All this constitutes a moral imperative for practitioners of medical ethics in India to develop a framework for ethical preparedness during a pandemic. Failure to do so runs the grave risk of moral and ethical chaos from ad-hoc decision making that is deprived of ethical guidance when confronted with an unprecedented public health crisis. In this narrative, we provide some of the building blocks for a comprehensive ethical framework for decision making and shaping public health responses to pandemic situations and associated challenges.

Keywords: Covid-19; ethical framework; public health; pandemic preparedness; pandemic ethics

Background

The Covid-19 pandemic, has been recognised by the World Health Organization (WHO) as the most severe global health emergency ever reported by the organisation. India has recorded the second-highest global Covid-19 burden in terms of absolute case numbers and surpassed 100,000 deaths to date, despite a high recovery and a low case fatality rate (1).

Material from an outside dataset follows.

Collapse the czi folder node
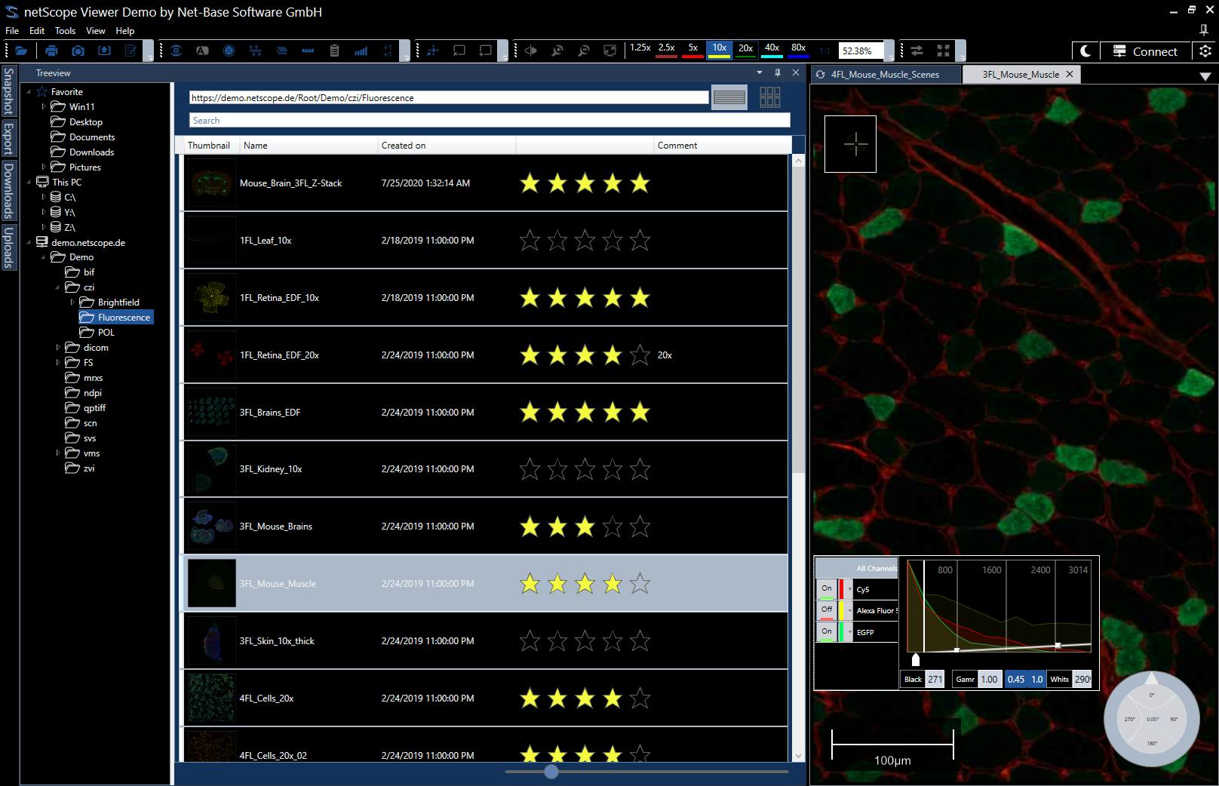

Data from population-based seroepidemiological studies and emerging reports of reinfection indicate that the attainment of natural herd immunity against Covid-19 is unlikely and achieving vaccine induced herd immunity will require substantial time and resources, especially in the low and middle-income countries (LMICs) (2). Major challenges experienced during the pandemic included the surge in demand for critical care resources which exceeded their availability, either due to overwhelming increases in cases or due to the pre-existing weak public health infrastructure (3). Furthermore, sustained resource provision for maintaining continuity of care for the millions of existing patients and beneficiaries of other health conditions is another major challenge during the crisis. The administration and the government occasionally had to rely on arguably authoritarian and draconian measures that violated individual autonomy for containing the spread of infection. Under these unprecedented circumstances, governments, policymakers, and physicians are also confronted with the need to make complicated decisions to allocate scarce resources, while upholding the principles of public health and biomedical ethics (4). However, India’s pandemic management strategy has neglected venturing into any critical ethical inquiry until recently.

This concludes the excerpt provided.